Opened at 2010-11-24T00:00:11Z
#1269 new enhancement
add tcpdump data to viz tool
Reported by: | warner | Owned by: | |
---|---|---|---|
Priority: | major | Milestone: | undecided |
Component: | code-encoding | Version: | 1.8.0 |
Keywords: | performance | Cc: | |
Launchpad Bug: |
Description
as mentioned in comment:92:ticket:1170 in the context of the not-yet-landed #1200 viz tool:
These visualization tools are a lot of fun. One direction to explore is to record some packet timings (with tcpdump) and add it as an extra row: that would show us how much latency/load Foolscap is spending before it delivers a message response to the application.
The idea would be to start a tcpdump process just before starting a download, then run a tool over the output to extract just the relevant packets (actually you'd want a tool that starts by asking the tahoe client for a list of its connections, to get the port numbers, then runs tcpdump itself with the right filter arguments). You'd store some condensed form of the output (maybe a pickled list of timestamps) in a directory where web/status.py could find it. Then status.py would serve packet timestamps in the same JSON bundle as the other download events (in particular the tx/rx of data-block requests). These packet timestamps would then be shown on the same chart as the application-level requests.

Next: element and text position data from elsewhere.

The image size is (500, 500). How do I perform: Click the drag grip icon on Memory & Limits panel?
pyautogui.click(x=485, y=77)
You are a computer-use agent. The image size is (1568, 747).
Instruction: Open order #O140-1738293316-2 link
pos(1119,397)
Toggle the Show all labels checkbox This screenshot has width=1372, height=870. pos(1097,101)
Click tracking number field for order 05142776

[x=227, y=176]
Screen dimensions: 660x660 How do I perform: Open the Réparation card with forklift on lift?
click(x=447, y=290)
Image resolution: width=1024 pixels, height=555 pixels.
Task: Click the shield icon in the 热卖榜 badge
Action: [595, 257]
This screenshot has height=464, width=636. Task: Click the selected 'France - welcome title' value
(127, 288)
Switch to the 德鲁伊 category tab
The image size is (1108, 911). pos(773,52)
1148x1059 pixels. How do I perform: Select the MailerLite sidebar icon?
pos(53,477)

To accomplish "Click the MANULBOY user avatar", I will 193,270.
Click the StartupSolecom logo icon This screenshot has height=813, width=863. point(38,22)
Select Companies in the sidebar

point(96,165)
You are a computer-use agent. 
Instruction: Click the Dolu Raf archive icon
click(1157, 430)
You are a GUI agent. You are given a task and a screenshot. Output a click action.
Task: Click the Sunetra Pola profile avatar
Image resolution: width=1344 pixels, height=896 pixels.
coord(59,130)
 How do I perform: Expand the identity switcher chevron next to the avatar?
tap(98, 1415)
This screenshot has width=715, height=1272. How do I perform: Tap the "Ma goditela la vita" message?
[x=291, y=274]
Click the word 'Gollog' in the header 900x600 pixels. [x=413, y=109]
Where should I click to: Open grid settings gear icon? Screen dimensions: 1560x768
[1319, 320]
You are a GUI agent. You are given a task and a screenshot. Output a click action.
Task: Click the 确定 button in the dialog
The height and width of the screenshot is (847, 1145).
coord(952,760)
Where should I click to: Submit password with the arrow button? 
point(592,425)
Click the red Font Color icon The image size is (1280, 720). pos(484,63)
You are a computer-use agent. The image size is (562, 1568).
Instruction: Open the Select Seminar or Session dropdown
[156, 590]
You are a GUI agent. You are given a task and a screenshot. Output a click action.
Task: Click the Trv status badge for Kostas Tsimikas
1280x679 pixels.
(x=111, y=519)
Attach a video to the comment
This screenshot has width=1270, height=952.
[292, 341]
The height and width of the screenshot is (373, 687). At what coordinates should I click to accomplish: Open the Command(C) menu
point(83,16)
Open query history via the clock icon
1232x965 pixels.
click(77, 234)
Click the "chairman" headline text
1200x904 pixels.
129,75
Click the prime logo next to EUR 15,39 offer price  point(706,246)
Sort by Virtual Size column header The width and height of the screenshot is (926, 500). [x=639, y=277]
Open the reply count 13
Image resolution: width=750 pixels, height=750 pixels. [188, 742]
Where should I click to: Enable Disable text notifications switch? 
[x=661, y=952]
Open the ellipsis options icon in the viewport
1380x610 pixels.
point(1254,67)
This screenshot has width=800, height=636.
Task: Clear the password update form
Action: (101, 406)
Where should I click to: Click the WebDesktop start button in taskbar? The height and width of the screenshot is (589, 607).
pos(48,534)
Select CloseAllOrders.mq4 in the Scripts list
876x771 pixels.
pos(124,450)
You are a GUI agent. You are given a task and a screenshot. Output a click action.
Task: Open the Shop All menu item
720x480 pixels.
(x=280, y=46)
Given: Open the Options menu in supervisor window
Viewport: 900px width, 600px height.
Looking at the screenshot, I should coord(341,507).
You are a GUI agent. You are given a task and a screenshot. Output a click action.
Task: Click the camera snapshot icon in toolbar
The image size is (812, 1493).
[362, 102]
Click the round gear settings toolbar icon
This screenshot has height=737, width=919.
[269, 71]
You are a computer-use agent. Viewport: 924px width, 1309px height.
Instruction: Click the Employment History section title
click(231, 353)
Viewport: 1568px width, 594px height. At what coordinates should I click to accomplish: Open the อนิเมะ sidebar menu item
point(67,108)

(another thought is to have the tcpdump process publish its data over HTTP, and put a box on the viz page to paste in the URL of that process, so it can fetch the data itself. This requires a browser that allows CORS (also see here), but that dates back to Firefox 3.5 and maybe IE7).
The goal would be to eyeball how much overhead is coming from Foolscap and the network layer. Even though the data inside the SSL connections would be opaque to tcpdump, all we really care about is the timing. It should also be possible to see how multiple small messages are combined into a single packet (Nagle), and maybe how a small message gets stalled behind some other large messages (head-of-line-blocking). Contention between parallel requests to multiple servers might also show up here.
It would be great to be able to do this on the server side as well, and get a sense for how the delay is divided between the outbound network trip, the server's internal processing, and the return network trip. Of course, this assumes synchronized clocks, but perhaps the tcpdump-running tool could exchange a couple of packets with timestamps before the download starts, a sort of cheap stripped-down NTP, and apply the offset to the resulting packet trace.